The deluge of rain on Wednesday – more than 15cm fell in just a few hours – turned streets and subway platforms into rivers. Emergency responders in boats rescued people from the rooftops of cars. Hundreds of people were evacuated from trains and subways.

The rain broke records set just 11 days before by Tropical Storm Henri, underscoring warnings from climate scientists of a new normal on a warmed planet. Hotter air holds more water and allows storms to gather strength more quickly and grow ever larger.

The remnants of Hurricane Ida hit the Queens borough of New York, causing floods. Photograph: Justin Lane/EPA
The remnants of Hurricane Ida hit the Queens borough of New York, causing floods. Photograph: Justin Lane/EPA

Though the region awoke to a sunny day, New York City’s subway lines remain at least partly suspended, along with commuter rail service across the region. Airports are open, but hundreds of flights have been cancelled. Rescues continued, and some rivers in New Jersey and Pennsylvania were still rising.

In New York City, the dead ranged in age from a two-year-old boy to an 86-year-old woman, police said. Some drowned in basement apartments in Queens, where a system of makeshift and mostly illegally converted living spaces has sprung up. Five people were found dead in an apartment complex in Elizabeth, New Jersey, city officials said on Thursday. Another death occurred in Passaic, New Jersey, where the Passaic River breached its banks and fish flopped in the streets.

The 8cm of rain that fell in Central Park in one hour on Wednesday eclipsed the record-breaking one-hour rainfall of almost 5cm on August 21st. The National Weather Service, struggling to depict the level of danger, declared a flash-flood emergency in New York City for the first time.

In Bergen County, New Jersey’s most populous county, County Executive James Tedesco, a former firefighter, said on Thursday: “We have not complete devastation but close to it. This is as bad as I’ve ever seen it.”

The remnants of Ida swept across parts of southern New England on Thursday.

As of late Thursday morning, the system was located near eastern Long Island, New York, moving northeast at 45 kmph and accelerating toward Cape Cod, Massachusetts, with maximum sustained winds of 45 kmph. After heavy rain overnight, more rain was expected across parts of Connecticut, Massachusetts and Rhode Island, where flash flood warnings were in effect, the weather service said.

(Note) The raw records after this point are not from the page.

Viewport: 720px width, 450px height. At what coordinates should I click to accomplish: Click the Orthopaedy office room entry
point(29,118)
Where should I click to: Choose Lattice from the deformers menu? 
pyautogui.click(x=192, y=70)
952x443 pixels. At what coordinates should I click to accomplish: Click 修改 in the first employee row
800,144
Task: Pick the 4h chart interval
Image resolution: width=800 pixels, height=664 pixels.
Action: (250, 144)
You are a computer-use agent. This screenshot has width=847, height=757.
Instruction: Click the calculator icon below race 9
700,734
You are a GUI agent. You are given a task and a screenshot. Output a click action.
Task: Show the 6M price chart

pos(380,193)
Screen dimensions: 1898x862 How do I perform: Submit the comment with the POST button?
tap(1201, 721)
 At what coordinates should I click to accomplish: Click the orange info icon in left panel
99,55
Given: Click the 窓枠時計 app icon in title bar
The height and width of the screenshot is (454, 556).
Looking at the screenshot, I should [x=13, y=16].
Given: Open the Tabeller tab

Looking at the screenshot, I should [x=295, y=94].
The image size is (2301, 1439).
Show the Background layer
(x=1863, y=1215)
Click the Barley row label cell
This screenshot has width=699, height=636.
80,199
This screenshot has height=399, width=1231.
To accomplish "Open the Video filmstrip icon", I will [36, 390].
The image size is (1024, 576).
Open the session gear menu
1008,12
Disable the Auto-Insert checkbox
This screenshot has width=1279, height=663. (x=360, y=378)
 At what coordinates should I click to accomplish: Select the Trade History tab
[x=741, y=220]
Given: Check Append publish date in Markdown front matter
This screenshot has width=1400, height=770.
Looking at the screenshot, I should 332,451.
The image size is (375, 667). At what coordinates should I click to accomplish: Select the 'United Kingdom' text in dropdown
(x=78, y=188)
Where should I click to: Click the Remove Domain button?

The weather service warned of life-threatening flash flooding in urban areas, including on highways and below underpasses, and in areas near streams and small rivers.

Several rivers in Connecticut were approaching or had crested above moderate flood stage, the weather service said, including the Mount Hope River in Warrenville, the Quinnipiac River in Southington, and the North Branch Park River in Hartford.

“While many rivers and streams are swollen, a total of 15 river forecast points are in flood stage” in Connecticut, Rhode Island and Massachusetts, the weather service said on Thursday. “River flooding will remain a concern.”

As of 11am on Thursday, more than 22cm of rain had fallen in New Bedford, Massachusetts, and nearly 18cm had fallen in Middletown, Connecticut. Portsmouth, Rhode Island, was drenched with more than 20cm of rain, while about 10cm had fallen in Hudson, Maine, according to the weather service’s Weather Prediction Service.

Photos circulating on social media showed some of the worst flooding and storm damage. Television news cameras captured a road surface that crumbled in Portsmouth, with one car dangling over the broken pavement. The Police Department in Waltham, Massachusetts, shared an image of several school buses submerged in floodwater.

Although the rainfall was beginning to move out of the area, there were still many flooded roads throughout southern New England.

“It will take time for the water to recede in these areas,’’ the Weather Service in Boston said. “Do not attempt to cross any flooded roads this morning. Turn around don’t drown!”

Rhode Island has already seen two tropical storms make landfall this hurricane season: Henri last month, and Elsa in July.